Stopping at the line that holds "Task: Select the yellow 236.28 price label", repeat the lines below exactly, starting from the very first and including that final line.

Data records:

--------

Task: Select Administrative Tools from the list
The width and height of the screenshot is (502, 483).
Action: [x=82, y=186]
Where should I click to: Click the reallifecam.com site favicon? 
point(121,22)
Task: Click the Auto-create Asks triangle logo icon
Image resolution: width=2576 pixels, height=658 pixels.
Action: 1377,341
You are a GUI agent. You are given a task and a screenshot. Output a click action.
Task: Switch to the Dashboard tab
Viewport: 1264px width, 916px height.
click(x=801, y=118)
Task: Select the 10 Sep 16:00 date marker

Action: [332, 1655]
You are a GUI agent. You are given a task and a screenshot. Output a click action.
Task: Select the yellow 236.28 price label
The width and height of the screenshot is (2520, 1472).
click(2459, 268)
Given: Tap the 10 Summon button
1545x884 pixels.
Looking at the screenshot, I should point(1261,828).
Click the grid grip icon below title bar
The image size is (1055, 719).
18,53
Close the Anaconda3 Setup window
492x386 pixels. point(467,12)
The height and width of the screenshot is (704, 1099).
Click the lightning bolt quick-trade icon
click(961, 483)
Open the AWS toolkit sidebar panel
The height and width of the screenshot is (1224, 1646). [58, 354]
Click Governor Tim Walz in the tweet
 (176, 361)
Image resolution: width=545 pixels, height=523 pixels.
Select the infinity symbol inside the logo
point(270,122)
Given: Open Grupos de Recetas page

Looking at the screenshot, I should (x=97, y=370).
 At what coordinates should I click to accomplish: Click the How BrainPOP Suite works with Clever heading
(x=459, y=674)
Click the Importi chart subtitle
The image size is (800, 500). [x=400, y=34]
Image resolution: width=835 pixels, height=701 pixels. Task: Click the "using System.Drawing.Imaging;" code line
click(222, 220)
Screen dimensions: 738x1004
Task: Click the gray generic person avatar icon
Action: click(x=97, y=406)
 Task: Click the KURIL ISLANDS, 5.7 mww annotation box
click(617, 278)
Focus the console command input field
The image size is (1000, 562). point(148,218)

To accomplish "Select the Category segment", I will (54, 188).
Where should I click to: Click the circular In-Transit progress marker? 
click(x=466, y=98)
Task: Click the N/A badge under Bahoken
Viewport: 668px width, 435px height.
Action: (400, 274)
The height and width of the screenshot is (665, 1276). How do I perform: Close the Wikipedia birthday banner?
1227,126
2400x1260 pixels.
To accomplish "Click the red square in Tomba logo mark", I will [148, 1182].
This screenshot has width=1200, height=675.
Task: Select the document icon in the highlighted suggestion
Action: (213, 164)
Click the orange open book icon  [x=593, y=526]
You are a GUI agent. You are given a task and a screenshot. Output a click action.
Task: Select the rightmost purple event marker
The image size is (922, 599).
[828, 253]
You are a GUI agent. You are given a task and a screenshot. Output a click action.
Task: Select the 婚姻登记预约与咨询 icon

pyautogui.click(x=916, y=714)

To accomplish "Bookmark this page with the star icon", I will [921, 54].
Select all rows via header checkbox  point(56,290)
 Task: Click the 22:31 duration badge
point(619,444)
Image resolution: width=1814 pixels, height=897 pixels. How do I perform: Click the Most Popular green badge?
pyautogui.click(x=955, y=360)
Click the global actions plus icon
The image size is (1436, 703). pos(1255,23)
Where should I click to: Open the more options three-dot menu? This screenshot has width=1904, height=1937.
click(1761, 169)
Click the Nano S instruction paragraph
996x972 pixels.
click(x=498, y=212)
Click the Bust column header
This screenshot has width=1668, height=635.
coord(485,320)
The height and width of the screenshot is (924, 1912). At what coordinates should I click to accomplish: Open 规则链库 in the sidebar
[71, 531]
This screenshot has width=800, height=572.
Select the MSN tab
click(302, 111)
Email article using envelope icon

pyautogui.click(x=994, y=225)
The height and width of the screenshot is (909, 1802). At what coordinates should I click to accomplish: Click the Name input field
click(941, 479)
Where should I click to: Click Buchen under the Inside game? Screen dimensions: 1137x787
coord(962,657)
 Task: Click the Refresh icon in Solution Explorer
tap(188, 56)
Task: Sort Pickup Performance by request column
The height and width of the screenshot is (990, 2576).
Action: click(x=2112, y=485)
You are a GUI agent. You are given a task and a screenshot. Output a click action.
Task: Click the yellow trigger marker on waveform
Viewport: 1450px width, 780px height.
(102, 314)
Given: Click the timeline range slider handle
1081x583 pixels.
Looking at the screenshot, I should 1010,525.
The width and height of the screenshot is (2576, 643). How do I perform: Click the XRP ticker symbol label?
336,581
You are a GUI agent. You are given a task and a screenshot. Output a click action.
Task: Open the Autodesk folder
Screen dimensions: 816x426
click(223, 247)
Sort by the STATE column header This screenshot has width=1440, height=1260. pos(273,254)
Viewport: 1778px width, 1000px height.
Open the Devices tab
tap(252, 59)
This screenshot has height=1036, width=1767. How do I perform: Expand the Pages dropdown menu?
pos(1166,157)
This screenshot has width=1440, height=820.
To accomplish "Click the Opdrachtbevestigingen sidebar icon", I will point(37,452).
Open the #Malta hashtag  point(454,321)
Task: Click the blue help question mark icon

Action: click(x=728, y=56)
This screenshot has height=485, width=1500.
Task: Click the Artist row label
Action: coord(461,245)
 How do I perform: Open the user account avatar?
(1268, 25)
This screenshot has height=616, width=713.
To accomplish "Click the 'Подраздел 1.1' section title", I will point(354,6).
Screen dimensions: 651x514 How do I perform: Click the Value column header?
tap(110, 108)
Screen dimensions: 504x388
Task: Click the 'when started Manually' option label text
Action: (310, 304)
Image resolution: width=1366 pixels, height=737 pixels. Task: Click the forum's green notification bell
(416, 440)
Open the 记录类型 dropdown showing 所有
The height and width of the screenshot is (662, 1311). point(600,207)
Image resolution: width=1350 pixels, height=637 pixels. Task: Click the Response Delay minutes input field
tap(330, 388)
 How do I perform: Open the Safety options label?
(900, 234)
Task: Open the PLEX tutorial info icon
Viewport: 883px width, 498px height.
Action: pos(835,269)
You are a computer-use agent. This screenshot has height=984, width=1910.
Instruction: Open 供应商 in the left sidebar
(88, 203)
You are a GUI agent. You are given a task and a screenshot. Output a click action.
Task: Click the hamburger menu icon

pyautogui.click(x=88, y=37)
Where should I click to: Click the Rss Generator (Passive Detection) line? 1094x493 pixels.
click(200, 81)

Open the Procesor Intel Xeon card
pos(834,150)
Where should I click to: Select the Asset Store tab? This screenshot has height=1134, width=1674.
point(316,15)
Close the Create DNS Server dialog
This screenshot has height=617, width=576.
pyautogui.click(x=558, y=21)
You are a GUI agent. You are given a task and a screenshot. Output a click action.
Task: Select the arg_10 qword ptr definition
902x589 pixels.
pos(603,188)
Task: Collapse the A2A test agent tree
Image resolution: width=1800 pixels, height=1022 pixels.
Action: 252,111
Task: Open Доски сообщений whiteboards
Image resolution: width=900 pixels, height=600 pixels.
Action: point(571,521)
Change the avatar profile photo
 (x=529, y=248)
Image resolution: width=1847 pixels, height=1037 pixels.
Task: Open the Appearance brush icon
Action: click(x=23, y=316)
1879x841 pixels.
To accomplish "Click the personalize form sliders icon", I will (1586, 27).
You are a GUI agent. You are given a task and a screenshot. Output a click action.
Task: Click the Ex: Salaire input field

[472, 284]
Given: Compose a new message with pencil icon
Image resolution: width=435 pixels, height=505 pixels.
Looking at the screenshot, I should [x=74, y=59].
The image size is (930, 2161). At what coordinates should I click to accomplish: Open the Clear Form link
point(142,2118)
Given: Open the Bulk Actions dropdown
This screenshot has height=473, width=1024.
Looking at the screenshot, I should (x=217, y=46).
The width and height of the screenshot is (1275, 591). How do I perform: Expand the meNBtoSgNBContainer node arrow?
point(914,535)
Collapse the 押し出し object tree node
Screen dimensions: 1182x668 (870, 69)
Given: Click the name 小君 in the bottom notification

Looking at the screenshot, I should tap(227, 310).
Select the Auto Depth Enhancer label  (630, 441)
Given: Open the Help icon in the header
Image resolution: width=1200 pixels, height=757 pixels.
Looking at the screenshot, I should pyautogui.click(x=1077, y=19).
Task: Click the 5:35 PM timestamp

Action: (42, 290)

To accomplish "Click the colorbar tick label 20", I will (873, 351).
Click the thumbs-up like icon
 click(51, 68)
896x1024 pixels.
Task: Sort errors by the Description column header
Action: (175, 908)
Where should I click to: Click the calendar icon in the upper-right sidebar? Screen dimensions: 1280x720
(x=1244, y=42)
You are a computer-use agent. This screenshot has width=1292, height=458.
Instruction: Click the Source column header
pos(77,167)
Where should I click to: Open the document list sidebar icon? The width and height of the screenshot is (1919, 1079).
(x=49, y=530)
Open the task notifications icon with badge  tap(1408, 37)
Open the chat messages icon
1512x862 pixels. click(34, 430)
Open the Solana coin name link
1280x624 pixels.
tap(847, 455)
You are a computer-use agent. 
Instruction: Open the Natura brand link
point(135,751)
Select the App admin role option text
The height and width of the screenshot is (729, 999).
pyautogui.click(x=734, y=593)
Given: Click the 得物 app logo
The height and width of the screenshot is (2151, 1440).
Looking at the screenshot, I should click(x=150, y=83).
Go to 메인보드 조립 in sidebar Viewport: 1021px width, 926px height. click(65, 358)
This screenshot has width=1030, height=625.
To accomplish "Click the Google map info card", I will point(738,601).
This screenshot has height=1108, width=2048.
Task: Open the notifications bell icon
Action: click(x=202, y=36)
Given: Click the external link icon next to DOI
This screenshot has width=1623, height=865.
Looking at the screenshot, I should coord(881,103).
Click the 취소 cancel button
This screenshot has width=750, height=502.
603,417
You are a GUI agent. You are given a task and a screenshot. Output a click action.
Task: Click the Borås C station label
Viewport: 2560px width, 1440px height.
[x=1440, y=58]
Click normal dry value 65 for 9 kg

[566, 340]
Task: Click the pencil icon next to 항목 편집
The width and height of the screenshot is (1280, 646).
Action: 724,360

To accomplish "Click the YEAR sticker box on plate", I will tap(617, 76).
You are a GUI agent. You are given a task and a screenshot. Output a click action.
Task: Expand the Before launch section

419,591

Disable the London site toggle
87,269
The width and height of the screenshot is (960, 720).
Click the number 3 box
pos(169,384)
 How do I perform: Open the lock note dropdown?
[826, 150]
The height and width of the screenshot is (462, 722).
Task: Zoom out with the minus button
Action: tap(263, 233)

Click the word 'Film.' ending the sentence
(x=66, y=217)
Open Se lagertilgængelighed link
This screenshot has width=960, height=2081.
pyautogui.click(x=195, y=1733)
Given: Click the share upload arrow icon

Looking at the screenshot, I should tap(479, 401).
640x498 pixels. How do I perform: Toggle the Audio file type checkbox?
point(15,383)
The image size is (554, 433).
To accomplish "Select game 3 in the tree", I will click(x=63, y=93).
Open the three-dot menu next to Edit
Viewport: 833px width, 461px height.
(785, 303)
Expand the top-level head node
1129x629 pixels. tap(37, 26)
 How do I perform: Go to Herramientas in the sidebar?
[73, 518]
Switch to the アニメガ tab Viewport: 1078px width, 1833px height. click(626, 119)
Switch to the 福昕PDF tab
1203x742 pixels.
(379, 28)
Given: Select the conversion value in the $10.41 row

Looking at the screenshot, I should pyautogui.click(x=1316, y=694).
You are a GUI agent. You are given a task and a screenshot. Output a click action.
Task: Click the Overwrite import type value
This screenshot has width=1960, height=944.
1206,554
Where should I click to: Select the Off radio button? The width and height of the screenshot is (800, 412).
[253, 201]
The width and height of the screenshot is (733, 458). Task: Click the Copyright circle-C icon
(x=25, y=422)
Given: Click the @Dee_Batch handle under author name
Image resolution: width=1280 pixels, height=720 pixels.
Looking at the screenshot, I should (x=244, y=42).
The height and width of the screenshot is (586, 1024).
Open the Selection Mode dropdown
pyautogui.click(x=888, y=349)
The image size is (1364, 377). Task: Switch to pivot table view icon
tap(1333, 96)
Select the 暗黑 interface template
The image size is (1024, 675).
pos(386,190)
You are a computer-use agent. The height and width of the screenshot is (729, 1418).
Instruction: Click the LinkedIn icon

--------

Task answer:
Task: Select Administrative Tools from the list
The width and height of the screenshot is (502, 483).
Action: [x=82, y=186]
Where should I click to: Click the reallifecam.com site favicon? 
point(121,22)
Task: Click the Auto-create Asks triangle logo icon
Image resolution: width=2576 pixels, height=658 pixels.
Action: 1377,341
You are a GUI agent. You are given a task and a screenshot. Output a click action.
Task: Switch to the Dashboard tab
Viewport: 1264px width, 916px height.
click(x=801, y=118)
Task: Select the 10 Sep 16:00 date marker

Action: [332, 1655]
You are a GUI agent. You are given a task and a screenshot. Output a click action.
Task: Select the yellow 236.28 price label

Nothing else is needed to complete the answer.